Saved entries
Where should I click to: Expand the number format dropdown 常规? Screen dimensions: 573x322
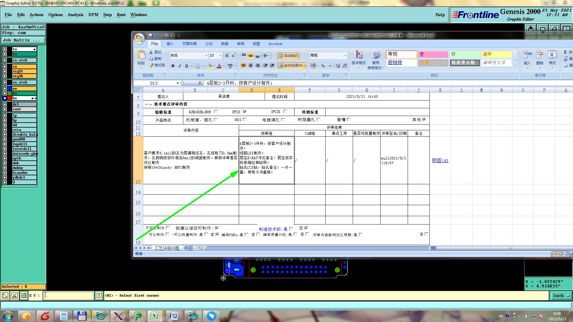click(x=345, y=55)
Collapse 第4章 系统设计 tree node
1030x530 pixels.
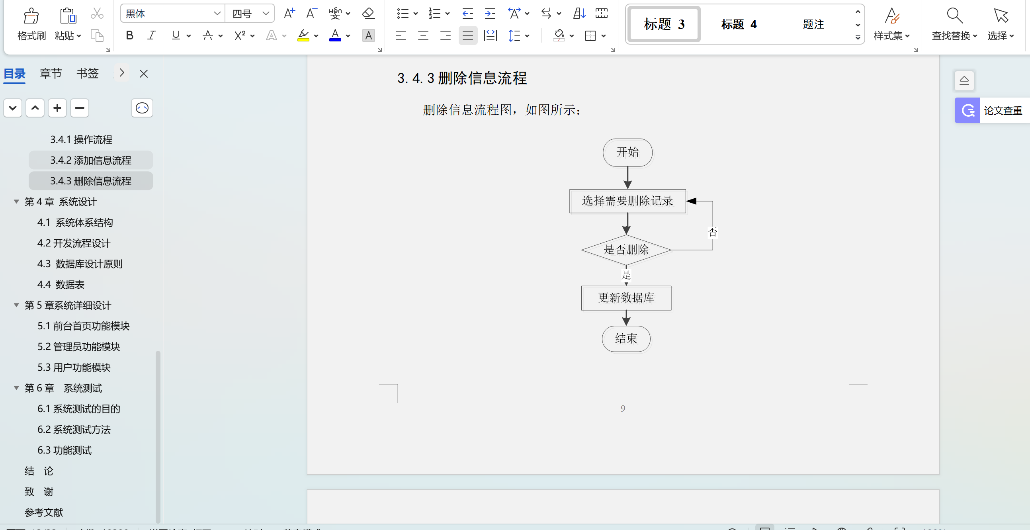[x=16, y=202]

* **Work instructions**: Reproduce the records, all of them, word for word; omit the pictures.

* **Output for this task**:
Where should I click to: Expand the number format dropdown 常规? Screen dimensions: 573x322
click(x=345, y=55)
Collapse 第4章 系统设计 tree node
1030x530 pixels.
[x=16, y=202]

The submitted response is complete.